EXERCISE DATA.
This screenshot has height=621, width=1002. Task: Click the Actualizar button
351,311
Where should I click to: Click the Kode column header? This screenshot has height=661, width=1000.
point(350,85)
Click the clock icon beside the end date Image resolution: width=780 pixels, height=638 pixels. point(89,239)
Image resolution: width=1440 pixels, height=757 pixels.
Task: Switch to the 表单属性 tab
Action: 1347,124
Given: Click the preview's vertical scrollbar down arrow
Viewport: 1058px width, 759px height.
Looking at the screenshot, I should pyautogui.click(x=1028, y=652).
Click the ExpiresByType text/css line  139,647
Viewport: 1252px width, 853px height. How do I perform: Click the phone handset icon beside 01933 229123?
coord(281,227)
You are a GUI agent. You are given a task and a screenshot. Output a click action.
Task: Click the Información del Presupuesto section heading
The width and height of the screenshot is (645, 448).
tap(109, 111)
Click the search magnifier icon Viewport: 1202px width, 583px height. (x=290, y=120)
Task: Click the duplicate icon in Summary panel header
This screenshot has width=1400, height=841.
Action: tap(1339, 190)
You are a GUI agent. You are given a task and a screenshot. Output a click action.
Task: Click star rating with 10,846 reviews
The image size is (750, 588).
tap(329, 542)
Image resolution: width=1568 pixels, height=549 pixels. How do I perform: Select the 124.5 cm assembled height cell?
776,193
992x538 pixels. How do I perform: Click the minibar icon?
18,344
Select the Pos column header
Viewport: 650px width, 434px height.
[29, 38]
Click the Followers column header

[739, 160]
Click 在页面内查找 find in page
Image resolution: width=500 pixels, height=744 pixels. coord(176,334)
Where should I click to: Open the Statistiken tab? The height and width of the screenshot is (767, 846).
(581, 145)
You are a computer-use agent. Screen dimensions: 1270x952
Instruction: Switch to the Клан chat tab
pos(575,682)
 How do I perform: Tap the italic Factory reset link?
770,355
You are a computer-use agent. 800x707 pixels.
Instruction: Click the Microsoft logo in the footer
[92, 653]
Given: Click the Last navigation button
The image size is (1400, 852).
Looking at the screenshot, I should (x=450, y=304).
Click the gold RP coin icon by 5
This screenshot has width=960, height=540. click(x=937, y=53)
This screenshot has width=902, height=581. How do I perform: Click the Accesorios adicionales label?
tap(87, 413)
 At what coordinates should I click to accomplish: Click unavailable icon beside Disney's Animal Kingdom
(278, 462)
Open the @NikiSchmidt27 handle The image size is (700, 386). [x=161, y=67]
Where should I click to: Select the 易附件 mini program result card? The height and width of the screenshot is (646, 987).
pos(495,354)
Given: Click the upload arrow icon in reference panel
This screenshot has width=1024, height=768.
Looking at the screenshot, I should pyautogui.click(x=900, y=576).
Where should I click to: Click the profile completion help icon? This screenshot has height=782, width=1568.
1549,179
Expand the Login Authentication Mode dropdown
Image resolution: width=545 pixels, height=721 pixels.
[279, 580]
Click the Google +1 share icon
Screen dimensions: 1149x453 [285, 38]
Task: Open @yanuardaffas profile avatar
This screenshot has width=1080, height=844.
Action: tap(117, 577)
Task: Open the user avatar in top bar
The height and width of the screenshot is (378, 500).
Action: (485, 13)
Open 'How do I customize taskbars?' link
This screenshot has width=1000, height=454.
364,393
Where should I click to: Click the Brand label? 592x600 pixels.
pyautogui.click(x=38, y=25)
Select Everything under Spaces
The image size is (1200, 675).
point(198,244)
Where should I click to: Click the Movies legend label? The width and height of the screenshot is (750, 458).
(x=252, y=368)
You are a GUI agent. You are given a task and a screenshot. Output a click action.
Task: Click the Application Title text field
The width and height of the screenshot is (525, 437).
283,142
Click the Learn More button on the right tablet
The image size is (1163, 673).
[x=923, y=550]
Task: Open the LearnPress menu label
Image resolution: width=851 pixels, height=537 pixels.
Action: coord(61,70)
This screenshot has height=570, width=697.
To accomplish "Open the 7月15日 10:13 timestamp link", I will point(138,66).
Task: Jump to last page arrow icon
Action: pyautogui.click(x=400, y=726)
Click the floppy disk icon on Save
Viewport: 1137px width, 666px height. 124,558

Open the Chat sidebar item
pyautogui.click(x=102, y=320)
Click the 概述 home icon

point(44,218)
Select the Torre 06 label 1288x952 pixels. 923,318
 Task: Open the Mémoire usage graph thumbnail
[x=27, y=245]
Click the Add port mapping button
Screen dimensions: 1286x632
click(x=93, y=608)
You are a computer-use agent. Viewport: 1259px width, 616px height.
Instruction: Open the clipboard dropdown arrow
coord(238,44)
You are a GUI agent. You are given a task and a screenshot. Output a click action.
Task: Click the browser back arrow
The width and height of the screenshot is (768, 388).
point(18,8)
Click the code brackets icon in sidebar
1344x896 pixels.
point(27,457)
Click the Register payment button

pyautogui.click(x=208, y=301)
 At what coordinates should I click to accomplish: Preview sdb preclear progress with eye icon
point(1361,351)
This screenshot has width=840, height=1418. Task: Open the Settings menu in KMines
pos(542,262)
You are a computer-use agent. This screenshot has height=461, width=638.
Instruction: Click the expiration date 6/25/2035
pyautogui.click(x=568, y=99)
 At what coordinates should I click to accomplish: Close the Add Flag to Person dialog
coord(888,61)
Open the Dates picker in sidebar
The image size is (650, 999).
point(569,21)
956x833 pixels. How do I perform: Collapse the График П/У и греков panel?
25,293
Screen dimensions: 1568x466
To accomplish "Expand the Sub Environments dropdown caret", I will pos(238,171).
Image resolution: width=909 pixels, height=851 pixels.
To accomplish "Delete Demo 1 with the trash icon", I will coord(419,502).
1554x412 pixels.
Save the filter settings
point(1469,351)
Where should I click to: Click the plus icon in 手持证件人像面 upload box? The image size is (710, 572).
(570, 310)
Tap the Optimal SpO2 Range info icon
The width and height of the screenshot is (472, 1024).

PROBLEM DESCRIPTION. Using the data above, reproduce exactly the lines from the line that contains "Image resolution: width=909" through the line that contains "Tap the Optimal SpO2 Range info icon", including both.

ANSWER AREA.
Image resolution: width=909 pixels, height=851 pixels.
To accomplish "Delete Demo 1 with the trash icon", I will coord(419,502).
1554x412 pixels.
Save the filter settings
point(1469,351)
Where should I click to: Click the plus icon in 手持证件人像面 upload box? The image size is (710, 572).
(570, 310)
Tap the Optimal SpO2 Range info icon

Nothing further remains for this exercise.